• [Supplied data]:
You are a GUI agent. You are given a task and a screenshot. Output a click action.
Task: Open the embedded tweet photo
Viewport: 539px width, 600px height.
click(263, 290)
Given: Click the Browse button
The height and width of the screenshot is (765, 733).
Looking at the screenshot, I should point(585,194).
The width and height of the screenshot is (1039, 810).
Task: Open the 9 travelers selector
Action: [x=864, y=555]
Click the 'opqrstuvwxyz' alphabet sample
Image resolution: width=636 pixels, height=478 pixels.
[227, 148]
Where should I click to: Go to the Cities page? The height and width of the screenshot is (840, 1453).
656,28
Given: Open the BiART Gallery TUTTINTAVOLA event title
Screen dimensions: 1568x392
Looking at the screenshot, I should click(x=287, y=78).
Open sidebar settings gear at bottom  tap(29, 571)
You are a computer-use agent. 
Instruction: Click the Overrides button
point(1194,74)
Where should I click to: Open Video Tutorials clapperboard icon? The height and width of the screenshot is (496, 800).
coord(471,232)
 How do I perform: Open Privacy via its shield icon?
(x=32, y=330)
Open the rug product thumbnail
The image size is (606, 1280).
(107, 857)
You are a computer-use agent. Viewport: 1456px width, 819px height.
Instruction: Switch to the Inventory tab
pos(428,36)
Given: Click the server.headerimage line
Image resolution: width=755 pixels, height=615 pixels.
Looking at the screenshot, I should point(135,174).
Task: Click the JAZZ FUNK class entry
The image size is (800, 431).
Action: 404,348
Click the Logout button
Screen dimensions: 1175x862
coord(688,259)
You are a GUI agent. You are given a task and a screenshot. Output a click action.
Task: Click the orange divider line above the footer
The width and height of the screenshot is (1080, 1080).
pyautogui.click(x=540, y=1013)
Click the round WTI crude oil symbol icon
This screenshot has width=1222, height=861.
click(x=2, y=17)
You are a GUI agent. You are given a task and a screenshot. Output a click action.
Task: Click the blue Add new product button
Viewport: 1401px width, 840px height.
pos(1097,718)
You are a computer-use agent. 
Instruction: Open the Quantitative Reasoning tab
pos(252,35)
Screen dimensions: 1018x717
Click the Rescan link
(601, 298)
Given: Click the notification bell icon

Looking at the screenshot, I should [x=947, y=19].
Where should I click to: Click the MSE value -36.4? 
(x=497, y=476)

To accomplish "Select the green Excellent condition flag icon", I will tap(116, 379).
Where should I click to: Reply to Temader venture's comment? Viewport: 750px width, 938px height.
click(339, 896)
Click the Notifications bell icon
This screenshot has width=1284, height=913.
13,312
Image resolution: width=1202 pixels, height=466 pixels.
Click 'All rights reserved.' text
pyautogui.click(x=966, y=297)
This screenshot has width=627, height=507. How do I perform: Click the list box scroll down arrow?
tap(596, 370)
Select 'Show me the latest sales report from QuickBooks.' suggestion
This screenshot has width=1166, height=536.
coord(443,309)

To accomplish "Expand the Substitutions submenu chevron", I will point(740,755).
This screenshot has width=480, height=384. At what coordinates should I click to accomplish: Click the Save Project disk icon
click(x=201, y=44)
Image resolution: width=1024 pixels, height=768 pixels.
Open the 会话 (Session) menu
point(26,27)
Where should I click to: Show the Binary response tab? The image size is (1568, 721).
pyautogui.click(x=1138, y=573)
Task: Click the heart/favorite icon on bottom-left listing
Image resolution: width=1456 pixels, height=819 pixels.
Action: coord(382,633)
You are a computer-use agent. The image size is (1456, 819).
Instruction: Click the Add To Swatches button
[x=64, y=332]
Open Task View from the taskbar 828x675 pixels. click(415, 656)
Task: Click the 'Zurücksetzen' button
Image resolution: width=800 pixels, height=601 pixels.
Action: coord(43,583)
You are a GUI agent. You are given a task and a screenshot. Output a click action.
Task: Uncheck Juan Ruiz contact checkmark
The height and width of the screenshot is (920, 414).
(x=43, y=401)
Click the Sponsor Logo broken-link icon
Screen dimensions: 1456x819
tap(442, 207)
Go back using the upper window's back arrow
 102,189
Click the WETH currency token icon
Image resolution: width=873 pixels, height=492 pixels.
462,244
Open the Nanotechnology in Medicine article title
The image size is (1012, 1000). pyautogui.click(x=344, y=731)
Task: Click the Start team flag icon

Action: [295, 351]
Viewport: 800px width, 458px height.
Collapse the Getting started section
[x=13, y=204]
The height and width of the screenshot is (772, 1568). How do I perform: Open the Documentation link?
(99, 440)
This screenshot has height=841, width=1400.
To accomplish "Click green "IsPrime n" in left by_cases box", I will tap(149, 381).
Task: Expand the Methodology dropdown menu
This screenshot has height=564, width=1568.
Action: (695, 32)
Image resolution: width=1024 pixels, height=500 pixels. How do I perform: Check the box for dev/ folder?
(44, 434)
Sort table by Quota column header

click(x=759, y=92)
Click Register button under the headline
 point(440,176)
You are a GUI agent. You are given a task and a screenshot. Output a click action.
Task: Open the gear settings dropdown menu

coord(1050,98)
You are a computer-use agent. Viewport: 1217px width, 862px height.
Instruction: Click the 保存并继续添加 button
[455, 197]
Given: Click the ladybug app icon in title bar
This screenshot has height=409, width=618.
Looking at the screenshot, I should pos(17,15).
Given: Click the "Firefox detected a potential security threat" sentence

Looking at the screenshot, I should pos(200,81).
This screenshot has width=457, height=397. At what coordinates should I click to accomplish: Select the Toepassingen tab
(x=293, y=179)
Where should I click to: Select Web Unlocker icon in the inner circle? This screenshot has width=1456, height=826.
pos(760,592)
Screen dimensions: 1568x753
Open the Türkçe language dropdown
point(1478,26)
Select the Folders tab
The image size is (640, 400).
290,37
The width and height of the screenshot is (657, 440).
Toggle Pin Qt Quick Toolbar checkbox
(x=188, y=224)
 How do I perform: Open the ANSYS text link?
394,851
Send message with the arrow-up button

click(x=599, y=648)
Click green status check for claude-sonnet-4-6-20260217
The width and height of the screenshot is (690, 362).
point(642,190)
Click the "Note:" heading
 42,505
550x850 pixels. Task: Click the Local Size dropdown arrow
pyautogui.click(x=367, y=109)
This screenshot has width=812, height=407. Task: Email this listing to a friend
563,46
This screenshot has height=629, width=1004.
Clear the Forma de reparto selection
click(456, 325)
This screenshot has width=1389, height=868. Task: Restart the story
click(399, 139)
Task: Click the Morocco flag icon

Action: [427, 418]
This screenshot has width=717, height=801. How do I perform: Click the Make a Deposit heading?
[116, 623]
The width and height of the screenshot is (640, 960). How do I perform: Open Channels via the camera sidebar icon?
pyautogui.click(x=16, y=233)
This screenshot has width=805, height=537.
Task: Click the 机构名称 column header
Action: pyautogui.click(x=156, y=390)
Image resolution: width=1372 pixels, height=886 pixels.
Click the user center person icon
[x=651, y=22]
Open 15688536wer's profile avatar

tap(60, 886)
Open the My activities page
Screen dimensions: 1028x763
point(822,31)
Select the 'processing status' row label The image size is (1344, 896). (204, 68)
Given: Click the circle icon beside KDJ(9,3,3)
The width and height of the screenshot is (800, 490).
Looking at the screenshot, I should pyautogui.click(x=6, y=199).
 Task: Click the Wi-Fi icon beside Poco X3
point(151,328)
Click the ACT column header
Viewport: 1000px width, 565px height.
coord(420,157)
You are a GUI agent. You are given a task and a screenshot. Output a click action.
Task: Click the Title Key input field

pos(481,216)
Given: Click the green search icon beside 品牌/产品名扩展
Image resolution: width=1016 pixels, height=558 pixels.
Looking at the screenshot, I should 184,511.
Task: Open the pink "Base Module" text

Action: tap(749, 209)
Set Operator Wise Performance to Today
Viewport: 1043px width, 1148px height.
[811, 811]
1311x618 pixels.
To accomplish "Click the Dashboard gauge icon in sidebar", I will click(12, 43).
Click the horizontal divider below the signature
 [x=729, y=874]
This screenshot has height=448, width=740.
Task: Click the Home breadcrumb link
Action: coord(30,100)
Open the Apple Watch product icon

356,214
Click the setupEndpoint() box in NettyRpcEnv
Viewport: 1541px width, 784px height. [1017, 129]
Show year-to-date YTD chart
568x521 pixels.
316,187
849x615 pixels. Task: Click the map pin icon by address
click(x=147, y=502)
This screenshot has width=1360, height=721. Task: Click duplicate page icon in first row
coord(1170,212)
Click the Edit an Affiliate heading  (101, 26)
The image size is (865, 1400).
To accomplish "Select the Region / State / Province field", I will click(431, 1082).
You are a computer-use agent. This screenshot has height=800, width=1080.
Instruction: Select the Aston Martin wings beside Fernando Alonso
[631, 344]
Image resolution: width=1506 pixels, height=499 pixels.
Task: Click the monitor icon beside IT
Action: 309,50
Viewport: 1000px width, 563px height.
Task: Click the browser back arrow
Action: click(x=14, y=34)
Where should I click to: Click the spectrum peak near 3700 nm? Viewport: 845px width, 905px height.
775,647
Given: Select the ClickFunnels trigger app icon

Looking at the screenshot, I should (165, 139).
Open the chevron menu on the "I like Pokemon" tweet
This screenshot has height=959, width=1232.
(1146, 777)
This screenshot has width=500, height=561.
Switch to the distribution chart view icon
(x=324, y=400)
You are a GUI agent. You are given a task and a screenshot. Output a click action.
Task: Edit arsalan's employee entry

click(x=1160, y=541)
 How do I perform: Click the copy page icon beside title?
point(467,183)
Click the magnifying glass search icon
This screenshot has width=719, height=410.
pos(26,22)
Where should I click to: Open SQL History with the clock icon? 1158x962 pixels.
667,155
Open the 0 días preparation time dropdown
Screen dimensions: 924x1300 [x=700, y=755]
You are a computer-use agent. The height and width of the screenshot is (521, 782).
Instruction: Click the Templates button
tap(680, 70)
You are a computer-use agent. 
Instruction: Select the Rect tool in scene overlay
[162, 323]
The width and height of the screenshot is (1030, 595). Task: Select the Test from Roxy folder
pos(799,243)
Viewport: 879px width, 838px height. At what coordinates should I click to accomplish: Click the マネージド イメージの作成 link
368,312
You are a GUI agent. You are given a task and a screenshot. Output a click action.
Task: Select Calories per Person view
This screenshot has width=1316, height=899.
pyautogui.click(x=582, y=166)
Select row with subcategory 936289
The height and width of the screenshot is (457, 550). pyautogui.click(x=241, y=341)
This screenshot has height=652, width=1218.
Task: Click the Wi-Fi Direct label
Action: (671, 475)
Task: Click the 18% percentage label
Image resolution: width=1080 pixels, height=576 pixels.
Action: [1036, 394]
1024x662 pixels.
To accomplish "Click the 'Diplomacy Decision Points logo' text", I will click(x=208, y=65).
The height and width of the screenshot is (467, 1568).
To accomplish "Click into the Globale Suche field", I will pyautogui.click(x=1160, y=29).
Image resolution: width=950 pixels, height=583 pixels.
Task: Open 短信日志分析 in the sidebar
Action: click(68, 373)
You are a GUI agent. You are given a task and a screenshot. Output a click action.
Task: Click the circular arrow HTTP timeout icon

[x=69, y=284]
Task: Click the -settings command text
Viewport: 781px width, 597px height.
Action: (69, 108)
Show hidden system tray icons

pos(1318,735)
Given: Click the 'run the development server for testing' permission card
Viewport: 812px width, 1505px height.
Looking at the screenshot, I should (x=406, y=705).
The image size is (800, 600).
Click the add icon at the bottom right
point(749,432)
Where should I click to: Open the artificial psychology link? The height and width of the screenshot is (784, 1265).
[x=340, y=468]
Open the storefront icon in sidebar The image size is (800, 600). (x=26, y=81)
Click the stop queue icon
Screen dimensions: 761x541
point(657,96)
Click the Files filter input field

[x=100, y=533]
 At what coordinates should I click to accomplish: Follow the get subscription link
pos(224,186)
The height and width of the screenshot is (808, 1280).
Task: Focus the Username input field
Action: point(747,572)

• [What to work on]:
Which lines of the data above contain the string "server"? Copy each of them.

• [Response to this exercise]:
Given: Click the server.headerimage line
Given: Click the 'run the development server for testing' permission card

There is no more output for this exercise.